Given my hard-to-shake devotion to the chase for a big payoff in concert with imagery of Justify’s dwindling margin as he reached the line in Baltimore, I bet against him.

The fan who placed a two dollar win bet on Justify in the Belmont got $3.60 back. Or maybe they just kept the ticket to show their grandkids some day when we go into another drought.

NYRA was again unable to properly host an event of this magnitude. Inbound trains got stuck at Jamaica for long periods. There were the customary sights of hot dogs being served without buns and $11 cans of beer being served warm. The women’s bathroom lines snaked longer than tolerable and escalators malfunctioned.

A ticket with Carsoni’s group of 20 in section 3T cost $125.

Dave, Marc and I dashed to the rail stop about three minutes after Justify won.

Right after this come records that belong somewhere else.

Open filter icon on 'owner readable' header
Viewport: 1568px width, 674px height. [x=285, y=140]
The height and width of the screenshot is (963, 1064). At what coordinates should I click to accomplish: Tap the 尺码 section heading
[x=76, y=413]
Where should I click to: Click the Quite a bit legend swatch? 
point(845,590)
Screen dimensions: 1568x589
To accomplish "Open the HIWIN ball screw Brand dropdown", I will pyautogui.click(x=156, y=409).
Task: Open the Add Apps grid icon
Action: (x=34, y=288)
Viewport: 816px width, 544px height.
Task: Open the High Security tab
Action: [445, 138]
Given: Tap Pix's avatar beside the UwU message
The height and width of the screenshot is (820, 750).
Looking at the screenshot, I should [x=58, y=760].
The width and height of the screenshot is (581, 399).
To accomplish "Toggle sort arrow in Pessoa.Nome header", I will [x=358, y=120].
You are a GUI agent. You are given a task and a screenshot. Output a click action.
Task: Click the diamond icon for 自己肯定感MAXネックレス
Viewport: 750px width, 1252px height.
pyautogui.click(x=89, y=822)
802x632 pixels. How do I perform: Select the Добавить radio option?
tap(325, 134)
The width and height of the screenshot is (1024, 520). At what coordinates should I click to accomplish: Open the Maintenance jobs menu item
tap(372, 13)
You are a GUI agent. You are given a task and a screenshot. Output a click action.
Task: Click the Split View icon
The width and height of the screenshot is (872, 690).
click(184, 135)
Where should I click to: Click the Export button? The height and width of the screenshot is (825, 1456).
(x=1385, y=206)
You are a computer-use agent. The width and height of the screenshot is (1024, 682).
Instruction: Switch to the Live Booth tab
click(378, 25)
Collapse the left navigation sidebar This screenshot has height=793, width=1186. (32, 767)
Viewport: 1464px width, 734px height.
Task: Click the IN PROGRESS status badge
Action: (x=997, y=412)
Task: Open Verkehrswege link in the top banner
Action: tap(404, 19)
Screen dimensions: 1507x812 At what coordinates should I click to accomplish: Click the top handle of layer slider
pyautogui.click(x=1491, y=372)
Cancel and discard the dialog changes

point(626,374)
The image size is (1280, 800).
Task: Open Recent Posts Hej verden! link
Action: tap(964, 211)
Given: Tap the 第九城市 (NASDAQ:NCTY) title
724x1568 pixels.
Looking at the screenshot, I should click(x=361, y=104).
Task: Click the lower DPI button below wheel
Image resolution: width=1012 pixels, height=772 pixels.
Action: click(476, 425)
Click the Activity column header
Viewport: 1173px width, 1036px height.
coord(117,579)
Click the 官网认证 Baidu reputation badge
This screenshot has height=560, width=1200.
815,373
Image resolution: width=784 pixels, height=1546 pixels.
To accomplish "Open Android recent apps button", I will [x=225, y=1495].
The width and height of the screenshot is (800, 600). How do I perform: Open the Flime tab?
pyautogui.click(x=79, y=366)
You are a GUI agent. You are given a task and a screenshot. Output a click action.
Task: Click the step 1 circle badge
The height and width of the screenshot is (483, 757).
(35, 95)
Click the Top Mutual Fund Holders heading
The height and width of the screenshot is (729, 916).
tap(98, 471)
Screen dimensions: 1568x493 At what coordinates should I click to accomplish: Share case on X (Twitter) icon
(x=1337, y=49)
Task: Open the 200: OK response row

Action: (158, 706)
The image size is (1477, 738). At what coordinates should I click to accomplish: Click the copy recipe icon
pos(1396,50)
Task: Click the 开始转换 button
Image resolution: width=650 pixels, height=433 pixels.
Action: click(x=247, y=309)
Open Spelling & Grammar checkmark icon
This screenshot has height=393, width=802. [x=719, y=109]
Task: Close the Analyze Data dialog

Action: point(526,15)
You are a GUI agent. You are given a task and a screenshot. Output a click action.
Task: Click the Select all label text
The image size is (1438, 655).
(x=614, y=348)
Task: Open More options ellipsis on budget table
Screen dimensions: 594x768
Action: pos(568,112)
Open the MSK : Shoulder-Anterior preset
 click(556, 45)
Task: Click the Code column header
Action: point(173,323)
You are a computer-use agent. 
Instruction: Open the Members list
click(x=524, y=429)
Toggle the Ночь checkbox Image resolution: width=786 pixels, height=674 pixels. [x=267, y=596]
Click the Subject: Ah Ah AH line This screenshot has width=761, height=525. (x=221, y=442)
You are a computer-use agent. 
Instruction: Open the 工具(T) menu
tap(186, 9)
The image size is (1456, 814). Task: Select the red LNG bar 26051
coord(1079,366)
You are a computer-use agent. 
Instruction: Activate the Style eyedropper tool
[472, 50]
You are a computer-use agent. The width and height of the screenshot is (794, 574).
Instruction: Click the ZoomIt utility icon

We were looking for the clean LIRR getaway and got it. Whew.

I parted at Jamaica and headed to the Queens Night Market.

I never usually get to go to Night Market because I’m always working on Saturday nights. What a fantastic scene it was. Dozens of food vendors reflecting the crazy diversity of the borough set up shop weekly in the summer inside a western parcel of Flushing Meadows/Corona Park. There’s beer and wine. And music. You can smell it all as you walk down 111th Street from the 7 train.

All the price points are low which makes it a great vibe. It’s real. It’s accessible. You wouldn’t get this crowd at a food-based gathering probably anywhere else in the city. There’s no craft so I got a $5 Tiger beer and an awesome pork and cheese papusa. The lighting is dim and the amount of space the market uses is big. If you ever get a chance to go, go!

When I got home, I flipped on the radio to hear the end of Mets/Yanks. It was loss number eight in a row for the Mets. Suzyn interviewed the great Yankee rookie Miguel Andujar (pronounced “Ann-Dooo-Har) who hit another home run. The 23-year-old Dominican is ripping the cover off. He takes on interviews in English and incorporates a lot of selflessness into his views of the game. Suzyn finished the spot with a rolling R on “Gracias” and John Sterling took the pitch from Suzyn with another fun chuckle. “Remember Suzyn, The Du can Do.”